Haas' most recent research efforts draw upon studies in the consulting and financial industries, but she
says the underlying issues may be found in many organizations that depend on knowledge sharing efforts,
including research and development teams in consumer goods, pharmaceuticals and other manufacturing
settings, as well as legal, accounting and other professional service firms.
A central concern that these environments usually share is that their projects are non-routine, according to
Haas. The difficulties inherent in performing successfully on innovative projects are increased further by
the rapid pace of change in many knowledge-intensive industries, she adds.
Overall, research by Haas and Hansen suggests that organizations that care about knowledge sharing must
look beyond intermediate goals -- such as promoting knowledge capture, search and transfer -- when
setting up and supporting initiatives in this area.
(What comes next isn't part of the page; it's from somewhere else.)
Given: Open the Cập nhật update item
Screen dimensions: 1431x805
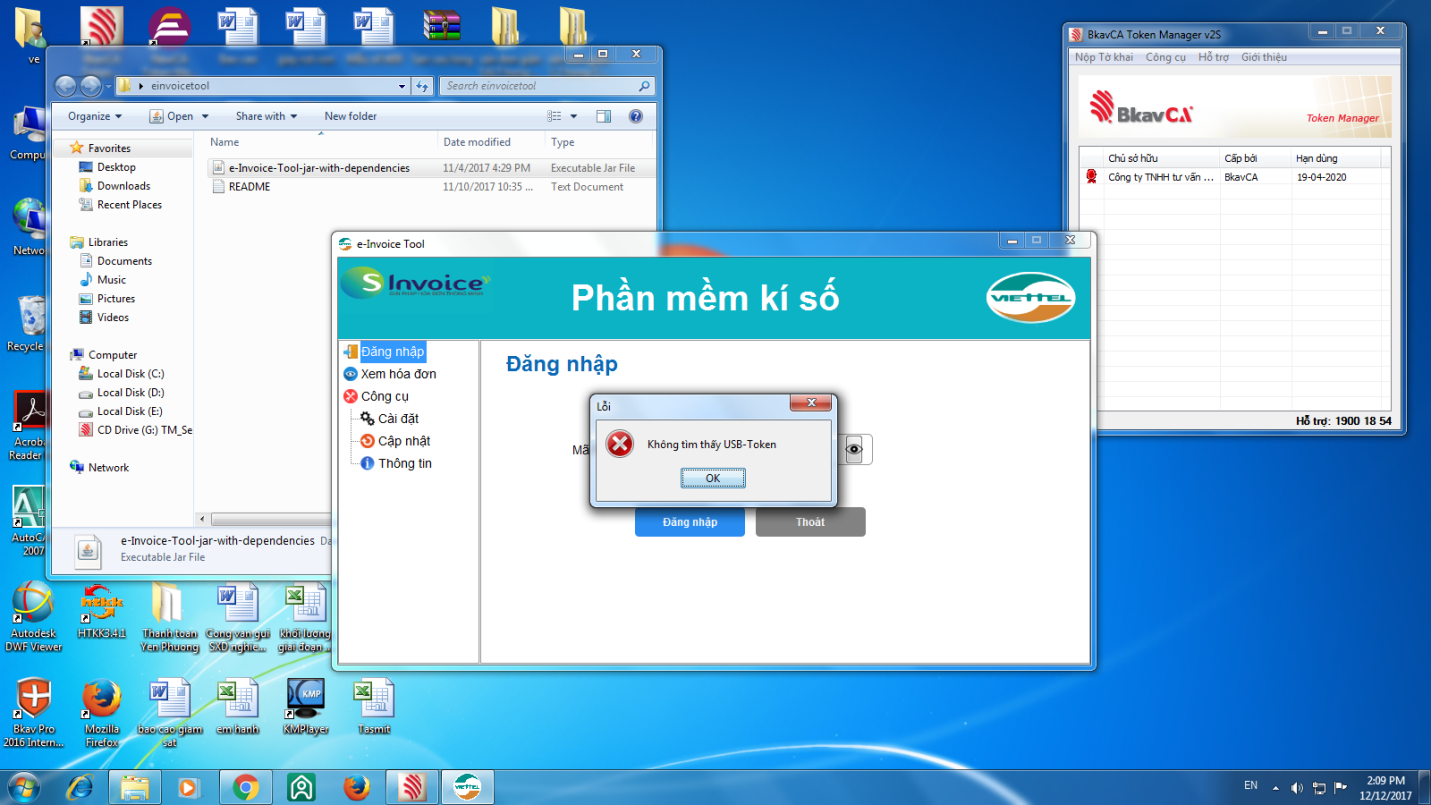Looking at the screenshot, I should [403, 441].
To effectively leverage knowledge sharing activities, they
must consider the costs as well as the benefits of knowledge sharing processes, and make sure they
understand the implications for task-level performance outcomes.
Moving beyond a focus on knowledge sharing itself as the outcome that firms are trying to maximize,
Haas and Hansen's research has identified three dimensions of task performance -- work quality, time
savings and signals of competence -- that are often critical to the productivity of knowledge work.
The first key implication is that it is unsafe to assume that more knowledge sharing is always better. In
fact, the researchers note, using too much of the wrong type of knowledge can harm project performance
because there are costs as well as benefits involved. The second key implication is that it unsafe to
assume that the net effects of using even the right type of knowledge are always positive. Instead, the
design of a project team affects its ability to achieve the desired advantages of knowledge sharing. It is not
uncommon for organizations to install costly knowledge management systems, such as document
databases, or to spend time promoting knowledge-sharing forums among employees and others.
"These are big investments," says Haas, "and organizations need to understand how to take advantage of
them most effectively if they are to fully deliver on the tantalizing promises they offer."